(Collected data entries)
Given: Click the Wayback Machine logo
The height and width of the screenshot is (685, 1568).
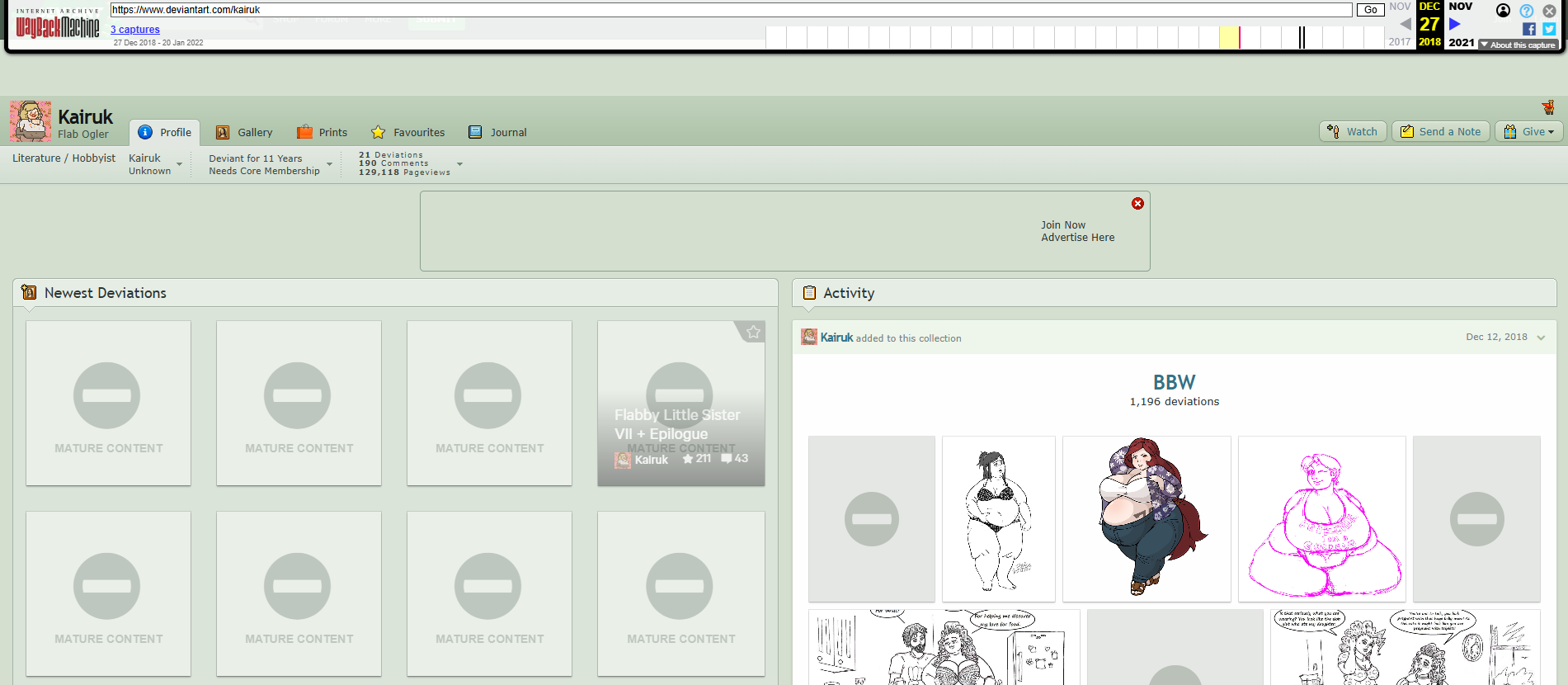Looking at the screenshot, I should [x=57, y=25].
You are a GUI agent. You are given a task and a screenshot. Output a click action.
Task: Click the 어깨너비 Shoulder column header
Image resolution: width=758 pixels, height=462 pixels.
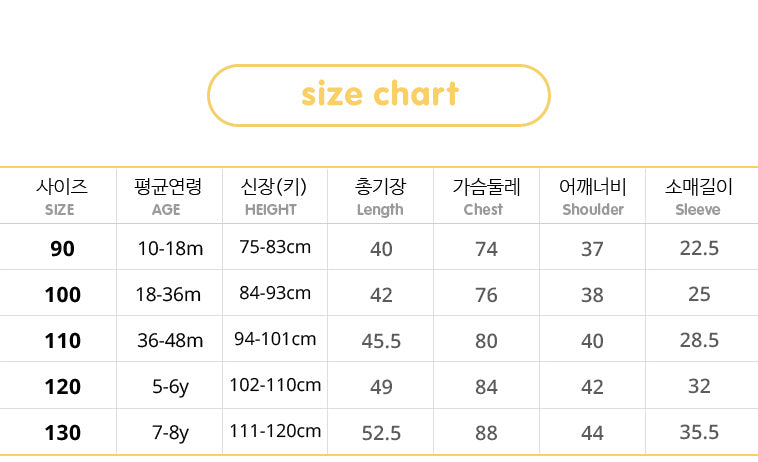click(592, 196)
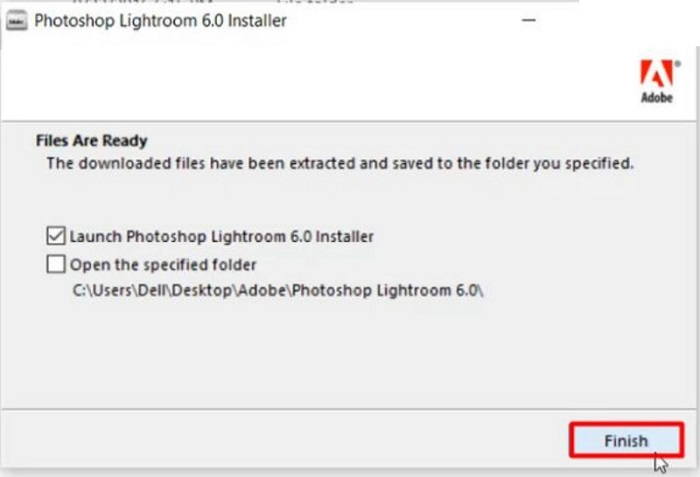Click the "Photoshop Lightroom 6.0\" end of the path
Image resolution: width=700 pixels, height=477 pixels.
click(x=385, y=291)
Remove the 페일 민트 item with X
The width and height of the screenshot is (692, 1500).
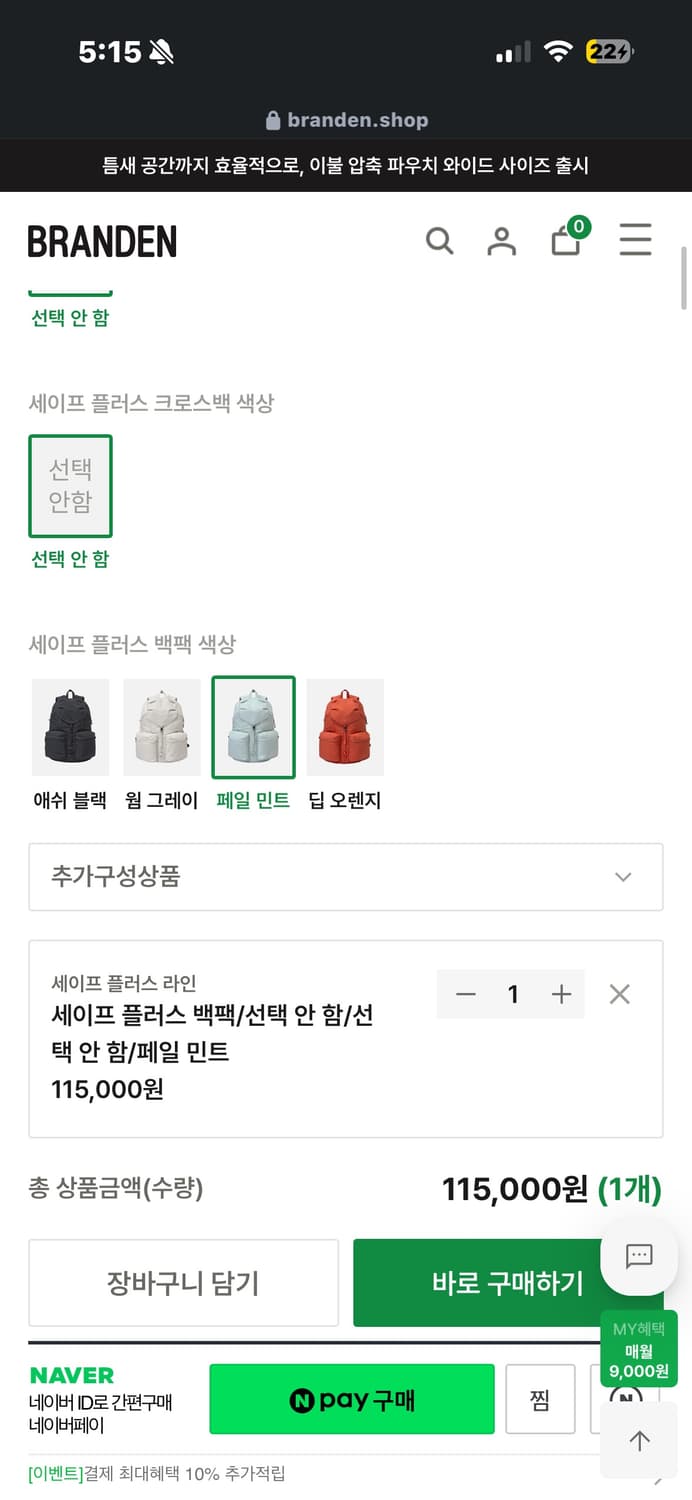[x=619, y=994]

==

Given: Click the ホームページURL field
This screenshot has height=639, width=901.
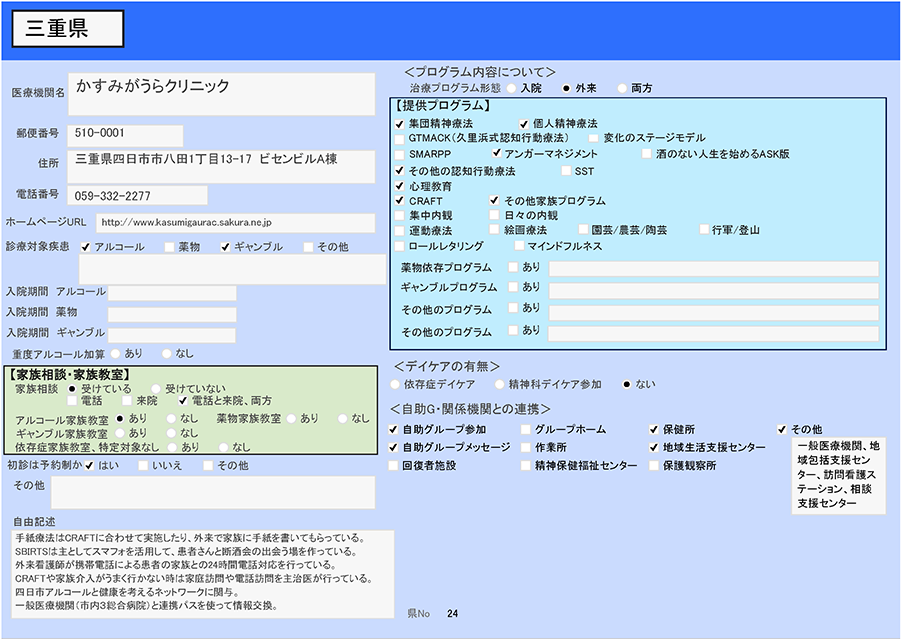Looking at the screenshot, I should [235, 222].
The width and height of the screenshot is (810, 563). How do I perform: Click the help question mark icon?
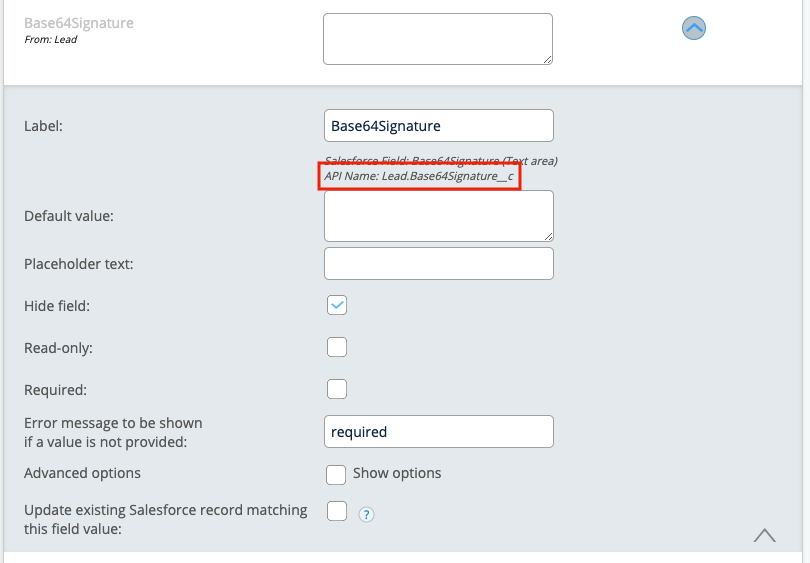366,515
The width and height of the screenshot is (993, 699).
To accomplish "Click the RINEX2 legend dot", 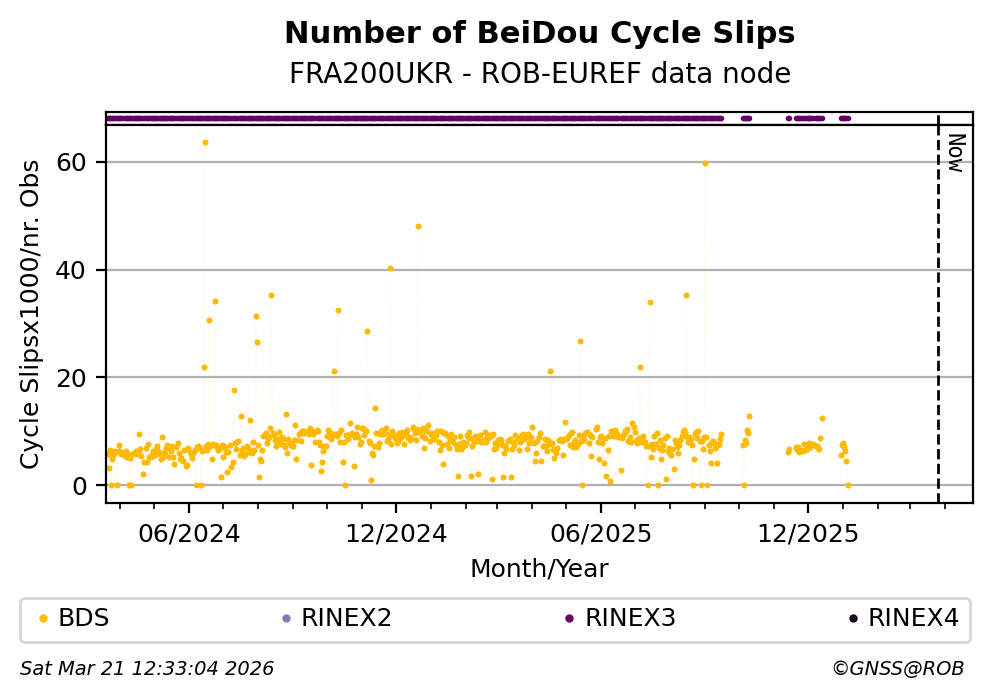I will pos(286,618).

* * *

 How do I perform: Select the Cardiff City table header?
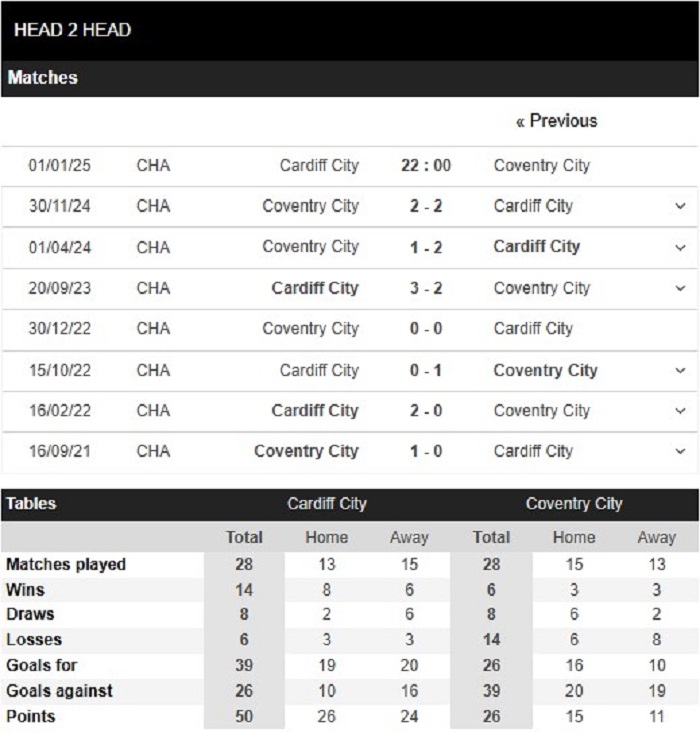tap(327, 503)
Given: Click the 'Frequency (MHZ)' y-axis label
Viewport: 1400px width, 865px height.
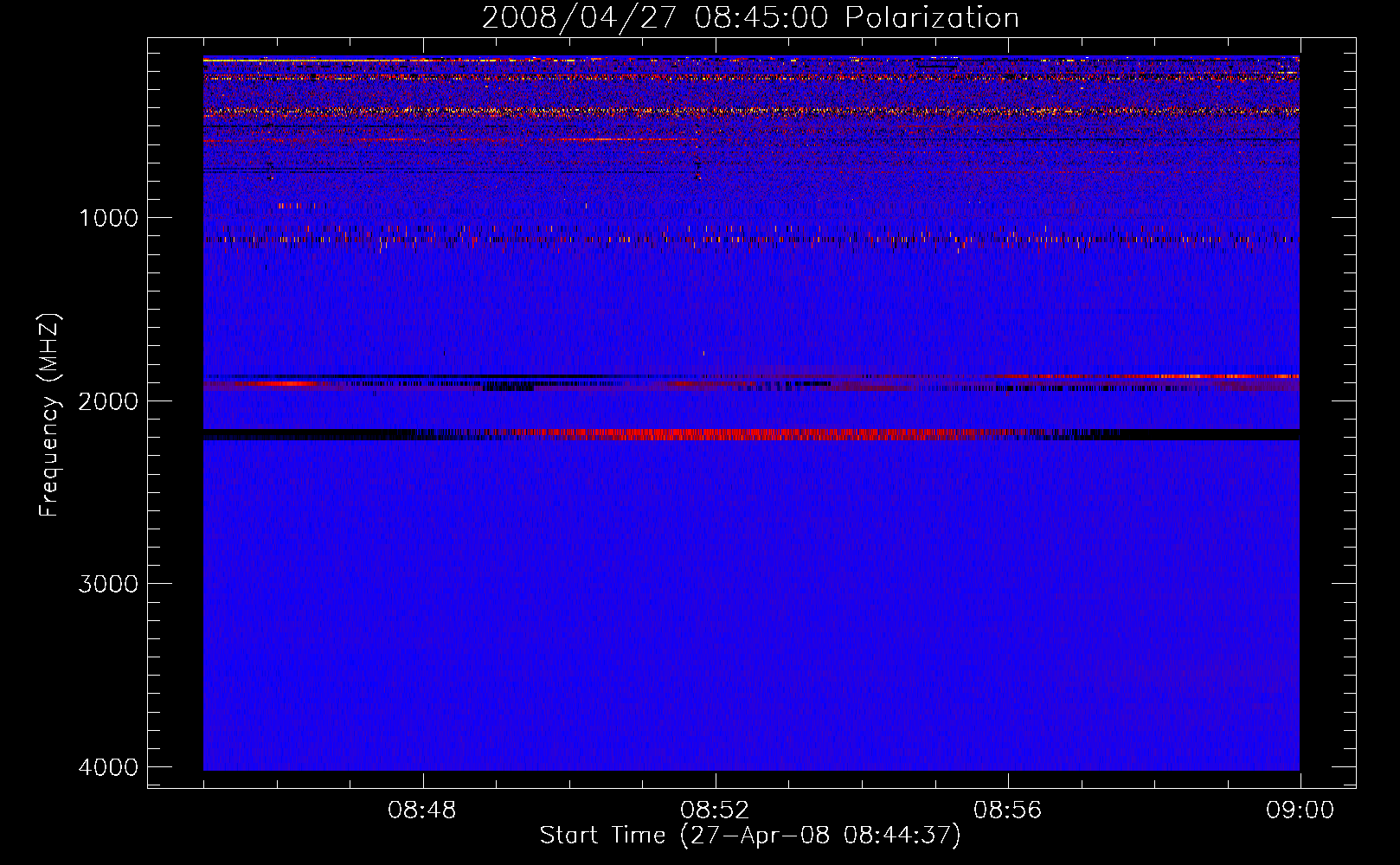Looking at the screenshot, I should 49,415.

### [Problem details]
Using the entries above, write out exactly the lines from the one with "Given: Click the Wayback Machine logo" through the one with "Remove the 페일 민트 item with X", ends included. Leave out any pictures.

### [Response for this exercise]
Given: Click the Wayback Machine logo
The height and width of the screenshot is (685, 1568).
Looking at the screenshot, I should [x=57, y=25].
You are a GUI agent. You are given a task and a screenshot. Output a click action.
Task: Click the 어깨너비 Shoulder column header
Image resolution: width=758 pixels, height=462 pixels.
click(592, 196)
Click the "Photoshop Lightroom 6.0\" end of the path
Image resolution: width=700 pixels, height=477 pixels.
click(x=385, y=291)
Remove the 페일 민트 item with X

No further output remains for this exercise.